··· EXCERPTED RECORDS

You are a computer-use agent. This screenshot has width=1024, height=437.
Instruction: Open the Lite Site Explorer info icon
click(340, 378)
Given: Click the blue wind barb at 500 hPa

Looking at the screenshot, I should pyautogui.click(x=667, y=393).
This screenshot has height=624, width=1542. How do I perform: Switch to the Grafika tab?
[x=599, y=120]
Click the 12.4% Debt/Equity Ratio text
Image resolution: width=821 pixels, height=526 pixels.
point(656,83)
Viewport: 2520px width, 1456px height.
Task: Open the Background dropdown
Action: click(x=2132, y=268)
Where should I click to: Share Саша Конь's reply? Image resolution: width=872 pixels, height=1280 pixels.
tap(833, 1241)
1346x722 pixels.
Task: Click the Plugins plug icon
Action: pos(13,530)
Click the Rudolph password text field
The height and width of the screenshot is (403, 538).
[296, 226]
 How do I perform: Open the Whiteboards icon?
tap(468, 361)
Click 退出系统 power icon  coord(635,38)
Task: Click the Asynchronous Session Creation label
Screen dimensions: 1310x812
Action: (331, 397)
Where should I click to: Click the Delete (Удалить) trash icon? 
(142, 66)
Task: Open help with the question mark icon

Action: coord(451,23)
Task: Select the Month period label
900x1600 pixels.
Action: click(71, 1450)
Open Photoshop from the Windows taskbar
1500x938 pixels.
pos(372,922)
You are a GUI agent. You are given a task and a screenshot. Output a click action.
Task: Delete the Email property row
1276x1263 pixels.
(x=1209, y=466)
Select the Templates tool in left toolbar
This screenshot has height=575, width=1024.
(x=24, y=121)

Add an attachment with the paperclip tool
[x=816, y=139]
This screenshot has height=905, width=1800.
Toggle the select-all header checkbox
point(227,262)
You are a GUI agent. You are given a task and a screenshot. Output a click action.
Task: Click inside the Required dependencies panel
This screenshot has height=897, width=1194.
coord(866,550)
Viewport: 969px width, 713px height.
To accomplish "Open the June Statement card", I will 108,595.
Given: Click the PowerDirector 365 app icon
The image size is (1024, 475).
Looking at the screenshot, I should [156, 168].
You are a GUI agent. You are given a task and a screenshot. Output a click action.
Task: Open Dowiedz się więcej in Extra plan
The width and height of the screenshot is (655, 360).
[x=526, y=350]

······

_TASK INSTRUCTIONS_:
The lines from the one containing "This screenshot has height=897, width=1194." through the end of the data are to be copied exactly, the first and last of them included.

_FINAL ANSWER_:
This screenshot has height=897, width=1194.
coord(866,550)
Viewport: 969px width, 713px height.
To accomplish "Open the June Statement card", I will 108,595.
Given: Click the PowerDirector 365 app icon
The image size is (1024, 475).
Looking at the screenshot, I should [156, 168].
You are a GUI agent. You are given a task and a screenshot. Output a click action.
Task: Open Dowiedz się więcej in Extra plan
The width and height of the screenshot is (655, 360).
[x=526, y=350]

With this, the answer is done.